Transformação Interior
Entropia. A maior parte das pessoas pensa que se associa a um grau de desordem. E até poderia ser uma verdade absoluta. Mas, dizia John von Neumann, — «como ninguém sabe muito bem o que se entende por entropia, numa discussão, todos estão em vantagem.» — Ou, talvez a vantagem seja a da abertura a pensar esta palavra com sentidos mais positivos que abrem novos horizontes. Foi isso que me apercebi recentemente quando li algo sobre a origem da palavra entropia. Sabem quem inventou essa palavra?
Rudolf Clausius, um físico e matemático alemão, estava a trabalhar em conceitos novos na termodinâmica e sentiu a necessidade de dar um nome àquela relação entre calor e temperatura. Como conhecedor da filologia grega e latina, sabia como conjugar línguas diferentes para gerar palavras com novos significados. Assim, escreveu — «eu proponho chamar à magnitude S, a entropia de um corpo» — Por que razão? Ao conjugar ”en-“ do significado inglês para “interior” com "tropē”, palavra grega para “transformação”, sentiu que essa conjugação expressava algo de novo e profundo. Entropia seria um todo maior do que a soma das suas partes e, por isso, penso que seja já evidente que significa “transformação interior”. Curioso. De onde vem, então, a ideia da desordem?
Sabendo que ninguém sabe bem o que se entende por entropia, mais extraordinário se torna o feito de um outro físico — Ludwig Boltzmann. Esse conseguiu encontrar uma forma matemática para calcular a entropia ao nível microscópico. Na versão de Boltzmann, a entropia depende do logaritmo do número máximo de configurações possíveis das partículas de um sistema.
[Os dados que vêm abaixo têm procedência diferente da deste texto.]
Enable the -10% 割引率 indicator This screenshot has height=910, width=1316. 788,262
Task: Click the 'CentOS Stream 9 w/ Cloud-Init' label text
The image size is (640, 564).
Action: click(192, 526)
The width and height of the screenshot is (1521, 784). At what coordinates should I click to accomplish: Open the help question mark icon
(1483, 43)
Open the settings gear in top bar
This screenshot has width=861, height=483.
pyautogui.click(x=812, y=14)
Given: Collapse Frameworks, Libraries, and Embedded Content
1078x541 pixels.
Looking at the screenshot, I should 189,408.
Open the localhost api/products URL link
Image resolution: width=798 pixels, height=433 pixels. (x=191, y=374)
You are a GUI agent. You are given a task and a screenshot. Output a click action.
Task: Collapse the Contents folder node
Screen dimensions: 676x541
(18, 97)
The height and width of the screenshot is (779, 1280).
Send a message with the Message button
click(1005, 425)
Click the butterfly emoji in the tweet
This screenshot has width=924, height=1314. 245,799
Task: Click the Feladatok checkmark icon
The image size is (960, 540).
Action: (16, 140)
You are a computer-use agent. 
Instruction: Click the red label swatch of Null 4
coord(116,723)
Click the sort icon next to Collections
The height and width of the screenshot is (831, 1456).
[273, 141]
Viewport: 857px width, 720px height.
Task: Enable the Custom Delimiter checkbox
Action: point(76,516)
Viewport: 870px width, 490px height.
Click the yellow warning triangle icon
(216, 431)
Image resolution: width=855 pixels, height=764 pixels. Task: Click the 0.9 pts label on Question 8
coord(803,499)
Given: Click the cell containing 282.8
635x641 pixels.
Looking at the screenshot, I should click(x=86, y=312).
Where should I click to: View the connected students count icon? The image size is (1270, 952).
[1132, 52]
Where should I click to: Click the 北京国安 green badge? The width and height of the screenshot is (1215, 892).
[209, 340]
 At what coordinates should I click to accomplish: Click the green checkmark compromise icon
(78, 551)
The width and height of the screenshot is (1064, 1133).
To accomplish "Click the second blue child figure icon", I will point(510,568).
Ou seja, imaginem esferas a representar moléculas de um gás a andar “desordenadamente” de um lado para o outro, chocando entre si e com as paredes, como se fossem miúdos de um infantário cheio de energia e com o pequeno-almoço tomado. Parece-me ser uma imagem que dá para entender como se começou a associar a palavra entropia ao grau de desordem. Mas, e se mudássemos de perspectiva como no vaso de Rubin?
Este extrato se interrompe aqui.